Tuesday, December 28, 2010

Missing You

What does it mean to miss someone? To me, it means that they are not with you at that certain moment, and you wish that they were. I am missing a lot of people right now. I miss some of the people I have met at Concordia, as well as some of my close friends. It is odd- because I already miss one of my friends and she doesn't leave to go back to Grand Rapids until tomorrow. It's almost like I am preparing myself for what is to come. I really have no idea when I am going to see her again, and in a way that scares me a little.

I wonder sometimes, can we miss God? That thought just popped into my head. When we long to read the Bible or pray, maybe it is because we are missing God? It may not feel like it does when you miss another human, but I think that sometimes we do start missing God if we don't talk to Him for a while.

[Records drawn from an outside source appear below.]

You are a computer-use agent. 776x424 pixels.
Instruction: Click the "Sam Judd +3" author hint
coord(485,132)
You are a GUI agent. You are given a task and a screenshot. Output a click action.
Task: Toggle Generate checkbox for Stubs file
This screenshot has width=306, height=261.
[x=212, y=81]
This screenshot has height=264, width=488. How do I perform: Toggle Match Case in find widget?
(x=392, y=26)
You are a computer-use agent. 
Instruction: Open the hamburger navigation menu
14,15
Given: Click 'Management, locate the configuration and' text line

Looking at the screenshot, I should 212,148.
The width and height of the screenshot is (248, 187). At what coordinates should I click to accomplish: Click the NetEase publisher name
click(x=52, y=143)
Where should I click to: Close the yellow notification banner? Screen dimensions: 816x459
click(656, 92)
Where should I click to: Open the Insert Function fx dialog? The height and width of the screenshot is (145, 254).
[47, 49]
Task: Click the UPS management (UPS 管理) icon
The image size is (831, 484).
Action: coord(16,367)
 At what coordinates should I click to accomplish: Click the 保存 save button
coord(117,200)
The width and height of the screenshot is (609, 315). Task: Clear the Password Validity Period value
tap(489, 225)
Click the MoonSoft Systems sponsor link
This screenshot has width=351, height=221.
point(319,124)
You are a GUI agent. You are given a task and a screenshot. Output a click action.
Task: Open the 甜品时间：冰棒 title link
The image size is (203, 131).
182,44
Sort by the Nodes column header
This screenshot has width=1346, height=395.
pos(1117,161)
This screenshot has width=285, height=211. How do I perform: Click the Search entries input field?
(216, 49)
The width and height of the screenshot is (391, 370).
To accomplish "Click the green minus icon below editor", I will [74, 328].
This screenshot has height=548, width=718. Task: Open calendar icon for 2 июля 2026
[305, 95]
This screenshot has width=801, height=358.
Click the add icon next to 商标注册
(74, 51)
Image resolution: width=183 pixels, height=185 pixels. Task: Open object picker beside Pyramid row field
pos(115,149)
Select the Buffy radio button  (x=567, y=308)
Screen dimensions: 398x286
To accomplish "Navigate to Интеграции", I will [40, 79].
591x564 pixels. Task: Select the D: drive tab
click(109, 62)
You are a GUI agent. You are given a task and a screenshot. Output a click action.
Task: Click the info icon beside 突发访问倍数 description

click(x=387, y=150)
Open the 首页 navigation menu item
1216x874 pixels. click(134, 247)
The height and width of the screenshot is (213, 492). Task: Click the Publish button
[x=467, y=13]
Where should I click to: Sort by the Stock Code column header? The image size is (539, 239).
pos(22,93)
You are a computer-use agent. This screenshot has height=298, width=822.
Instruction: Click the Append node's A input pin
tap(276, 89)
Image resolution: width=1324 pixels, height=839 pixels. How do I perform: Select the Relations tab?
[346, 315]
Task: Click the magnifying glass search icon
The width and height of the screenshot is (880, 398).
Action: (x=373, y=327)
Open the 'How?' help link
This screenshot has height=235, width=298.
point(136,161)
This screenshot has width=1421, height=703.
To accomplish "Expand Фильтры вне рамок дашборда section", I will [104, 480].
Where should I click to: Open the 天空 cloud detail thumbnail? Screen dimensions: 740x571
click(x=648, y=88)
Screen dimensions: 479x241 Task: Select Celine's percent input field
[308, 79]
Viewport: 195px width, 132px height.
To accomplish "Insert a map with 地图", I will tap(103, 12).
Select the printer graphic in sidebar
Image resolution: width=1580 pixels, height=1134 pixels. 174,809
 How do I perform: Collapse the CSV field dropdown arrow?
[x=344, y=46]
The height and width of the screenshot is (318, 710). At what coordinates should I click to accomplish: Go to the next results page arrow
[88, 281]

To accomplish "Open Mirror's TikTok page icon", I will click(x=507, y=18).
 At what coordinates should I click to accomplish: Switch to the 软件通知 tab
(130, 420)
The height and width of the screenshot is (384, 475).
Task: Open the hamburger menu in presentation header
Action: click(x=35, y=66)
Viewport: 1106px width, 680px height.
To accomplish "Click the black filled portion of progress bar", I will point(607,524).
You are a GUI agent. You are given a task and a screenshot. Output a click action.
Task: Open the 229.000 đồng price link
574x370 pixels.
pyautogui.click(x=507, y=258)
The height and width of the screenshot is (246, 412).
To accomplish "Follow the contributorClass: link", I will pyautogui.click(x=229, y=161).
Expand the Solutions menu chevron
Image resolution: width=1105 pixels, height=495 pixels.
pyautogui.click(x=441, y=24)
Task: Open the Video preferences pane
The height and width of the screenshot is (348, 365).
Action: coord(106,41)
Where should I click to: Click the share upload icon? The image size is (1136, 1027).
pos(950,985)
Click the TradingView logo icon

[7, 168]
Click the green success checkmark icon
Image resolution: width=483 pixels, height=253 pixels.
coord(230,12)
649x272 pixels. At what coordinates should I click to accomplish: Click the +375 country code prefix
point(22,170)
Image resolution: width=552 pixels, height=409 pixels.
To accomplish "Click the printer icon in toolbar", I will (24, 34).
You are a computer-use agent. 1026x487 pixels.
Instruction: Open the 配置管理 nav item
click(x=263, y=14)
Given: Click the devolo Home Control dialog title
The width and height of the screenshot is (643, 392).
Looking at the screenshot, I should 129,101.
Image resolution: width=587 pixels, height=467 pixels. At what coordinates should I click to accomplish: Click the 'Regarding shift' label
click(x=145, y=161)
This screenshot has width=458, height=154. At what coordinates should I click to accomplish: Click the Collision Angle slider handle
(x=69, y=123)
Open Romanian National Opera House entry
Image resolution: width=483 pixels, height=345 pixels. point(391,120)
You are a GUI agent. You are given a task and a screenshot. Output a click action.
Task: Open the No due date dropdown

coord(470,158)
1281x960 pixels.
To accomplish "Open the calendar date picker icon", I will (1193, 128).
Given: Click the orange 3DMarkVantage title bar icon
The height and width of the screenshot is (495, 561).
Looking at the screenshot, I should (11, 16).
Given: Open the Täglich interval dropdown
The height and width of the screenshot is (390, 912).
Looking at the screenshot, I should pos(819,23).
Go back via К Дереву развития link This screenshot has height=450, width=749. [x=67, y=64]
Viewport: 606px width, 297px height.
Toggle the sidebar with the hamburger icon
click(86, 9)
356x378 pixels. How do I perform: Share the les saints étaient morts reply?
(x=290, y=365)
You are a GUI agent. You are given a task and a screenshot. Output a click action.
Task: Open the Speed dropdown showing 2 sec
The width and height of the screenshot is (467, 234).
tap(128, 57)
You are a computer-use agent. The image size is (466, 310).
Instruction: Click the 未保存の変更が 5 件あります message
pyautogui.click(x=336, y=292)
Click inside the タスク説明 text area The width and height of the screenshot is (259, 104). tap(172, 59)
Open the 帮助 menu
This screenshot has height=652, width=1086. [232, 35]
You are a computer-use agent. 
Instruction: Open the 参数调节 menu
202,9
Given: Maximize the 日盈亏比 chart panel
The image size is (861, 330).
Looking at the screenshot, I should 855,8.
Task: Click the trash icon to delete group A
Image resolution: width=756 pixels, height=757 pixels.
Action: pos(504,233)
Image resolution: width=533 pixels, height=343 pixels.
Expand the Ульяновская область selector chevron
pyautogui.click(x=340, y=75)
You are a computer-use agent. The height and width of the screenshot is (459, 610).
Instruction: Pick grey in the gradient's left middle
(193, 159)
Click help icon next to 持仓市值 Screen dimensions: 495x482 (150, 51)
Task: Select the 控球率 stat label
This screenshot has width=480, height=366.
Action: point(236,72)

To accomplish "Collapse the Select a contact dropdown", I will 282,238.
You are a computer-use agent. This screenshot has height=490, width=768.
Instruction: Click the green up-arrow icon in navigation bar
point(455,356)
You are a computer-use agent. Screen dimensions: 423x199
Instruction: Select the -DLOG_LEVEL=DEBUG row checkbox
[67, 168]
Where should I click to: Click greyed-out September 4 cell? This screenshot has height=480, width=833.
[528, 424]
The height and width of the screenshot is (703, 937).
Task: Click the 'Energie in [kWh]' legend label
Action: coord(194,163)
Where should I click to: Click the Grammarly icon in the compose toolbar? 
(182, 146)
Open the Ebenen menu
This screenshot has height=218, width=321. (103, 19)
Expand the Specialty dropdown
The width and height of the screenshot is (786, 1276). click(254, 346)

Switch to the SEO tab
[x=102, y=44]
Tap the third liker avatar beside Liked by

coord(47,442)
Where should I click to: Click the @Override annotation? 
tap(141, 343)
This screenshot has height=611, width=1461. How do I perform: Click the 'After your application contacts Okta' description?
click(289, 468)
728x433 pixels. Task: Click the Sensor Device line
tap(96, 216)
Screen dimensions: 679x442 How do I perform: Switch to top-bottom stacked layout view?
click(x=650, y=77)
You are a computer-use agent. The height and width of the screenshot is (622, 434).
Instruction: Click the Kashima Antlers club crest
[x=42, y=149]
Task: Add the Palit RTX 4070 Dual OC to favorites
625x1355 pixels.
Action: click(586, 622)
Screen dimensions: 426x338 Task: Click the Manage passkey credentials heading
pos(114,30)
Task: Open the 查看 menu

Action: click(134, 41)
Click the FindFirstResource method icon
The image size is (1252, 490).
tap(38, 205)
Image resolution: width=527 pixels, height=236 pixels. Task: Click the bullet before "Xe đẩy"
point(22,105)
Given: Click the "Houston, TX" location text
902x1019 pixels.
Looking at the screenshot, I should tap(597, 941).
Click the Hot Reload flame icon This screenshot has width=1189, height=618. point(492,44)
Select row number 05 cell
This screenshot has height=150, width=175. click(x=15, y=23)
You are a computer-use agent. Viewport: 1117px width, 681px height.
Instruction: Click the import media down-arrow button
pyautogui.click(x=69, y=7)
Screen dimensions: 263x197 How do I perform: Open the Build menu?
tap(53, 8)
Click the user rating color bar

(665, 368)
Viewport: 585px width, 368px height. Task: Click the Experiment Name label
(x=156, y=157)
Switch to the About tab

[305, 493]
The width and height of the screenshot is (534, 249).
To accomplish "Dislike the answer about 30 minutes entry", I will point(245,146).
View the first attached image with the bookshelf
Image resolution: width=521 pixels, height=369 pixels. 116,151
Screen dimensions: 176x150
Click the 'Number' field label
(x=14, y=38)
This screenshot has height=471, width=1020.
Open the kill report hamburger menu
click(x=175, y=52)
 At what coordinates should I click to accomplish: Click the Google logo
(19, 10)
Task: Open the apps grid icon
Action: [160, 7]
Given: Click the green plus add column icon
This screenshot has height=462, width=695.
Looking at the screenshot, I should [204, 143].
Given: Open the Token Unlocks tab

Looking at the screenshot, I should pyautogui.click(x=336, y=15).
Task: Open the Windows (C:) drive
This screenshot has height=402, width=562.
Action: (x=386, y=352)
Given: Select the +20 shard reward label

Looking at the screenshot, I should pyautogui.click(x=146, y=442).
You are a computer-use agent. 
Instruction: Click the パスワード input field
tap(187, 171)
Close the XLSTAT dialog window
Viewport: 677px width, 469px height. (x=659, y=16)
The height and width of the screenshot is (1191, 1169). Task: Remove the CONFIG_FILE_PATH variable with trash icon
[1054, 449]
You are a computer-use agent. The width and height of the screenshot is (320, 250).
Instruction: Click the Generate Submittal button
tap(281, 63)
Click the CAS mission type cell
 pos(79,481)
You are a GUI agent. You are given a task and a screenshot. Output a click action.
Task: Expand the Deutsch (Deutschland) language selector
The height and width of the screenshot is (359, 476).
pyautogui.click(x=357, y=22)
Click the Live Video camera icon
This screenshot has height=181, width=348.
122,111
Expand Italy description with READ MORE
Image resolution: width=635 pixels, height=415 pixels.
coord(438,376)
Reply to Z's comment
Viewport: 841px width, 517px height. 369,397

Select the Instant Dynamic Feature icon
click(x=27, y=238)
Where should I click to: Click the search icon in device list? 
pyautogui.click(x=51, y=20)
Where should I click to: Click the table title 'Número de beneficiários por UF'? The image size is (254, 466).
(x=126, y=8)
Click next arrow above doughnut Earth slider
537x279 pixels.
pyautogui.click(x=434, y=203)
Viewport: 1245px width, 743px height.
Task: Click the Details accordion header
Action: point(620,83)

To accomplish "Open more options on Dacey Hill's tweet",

Sometimes I wish things didn't have to change. Sometimes I wish bad things didn't happen. Sometimes I wish that my friends didn't go to school so far away. I wish all these things, but what astounds me is that God still has a better plan that what I can even imagine. He is using these aspects of my life that I don't want to change so that I can help others. I may not like it or understand it at times, but he still has a better plan.

Maybe when we are missing God, God also is missing us. Kind of an interesting thought.

Friday, December 24, 2010

Christmas 2010

So, Christmas Eve will be over in a little more than 30 min. As far as Christmas Eves go, this one has been pretty good. I LOVED seeing my family!! It was so good to catch up with my Aunts and Uncles and cousins. I have missed them sooooo much. I wish we got together more than once a year. I got some pretty cool presents, and had a lot of fun. Sometimes I wonder why people get so excited over the gifts. The gifts are great (Not gonna lie, I LOVE my Celtic Thunder CD) but in reality, the people are so much better. I wouldn't have cared if I didn't get any presents today. It was just so great to catch up with everyone. It's days like today that remind me that it is people that matter- not stuff. Christmas morning is coming soon, there will be more presents to open, and a day to spend with my family.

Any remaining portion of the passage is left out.